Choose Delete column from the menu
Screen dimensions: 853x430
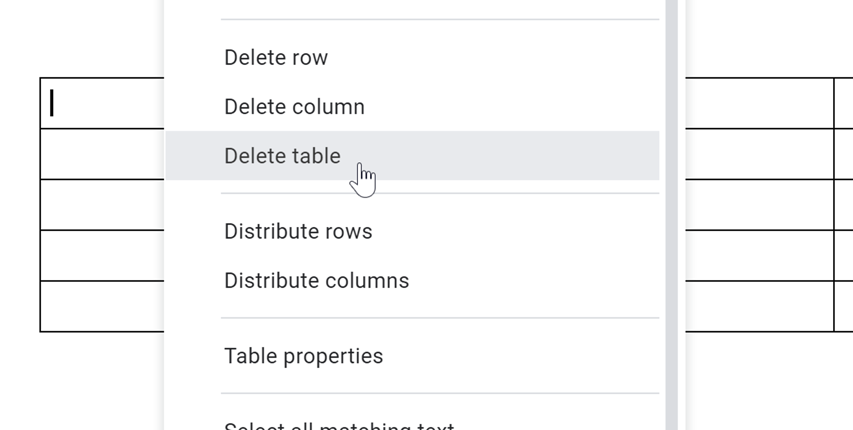(294, 107)
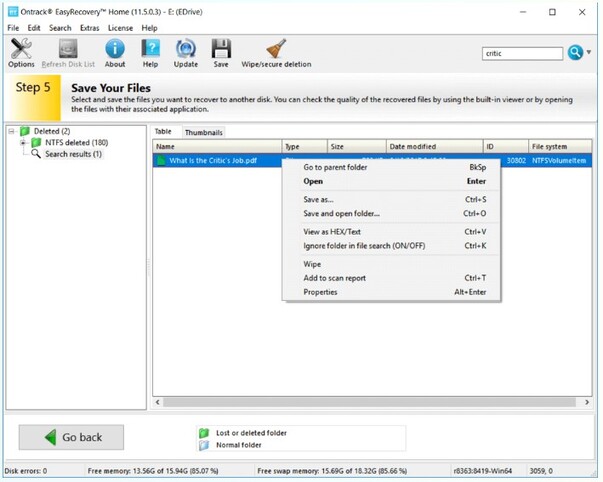Collapse the Deleted (2) root node
603x482 pixels.
(x=12, y=131)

= = = =

• [YOUR GOAL]:
Print each record exactly as it stands, leaving the images out.

• [RESULT FOR THIS EXERCISE]:
Choose Delete column from the menu
Screen dimensions: 853x430
(294, 107)
Collapse the Deleted (2) root node
603x482 pixels.
(x=12, y=131)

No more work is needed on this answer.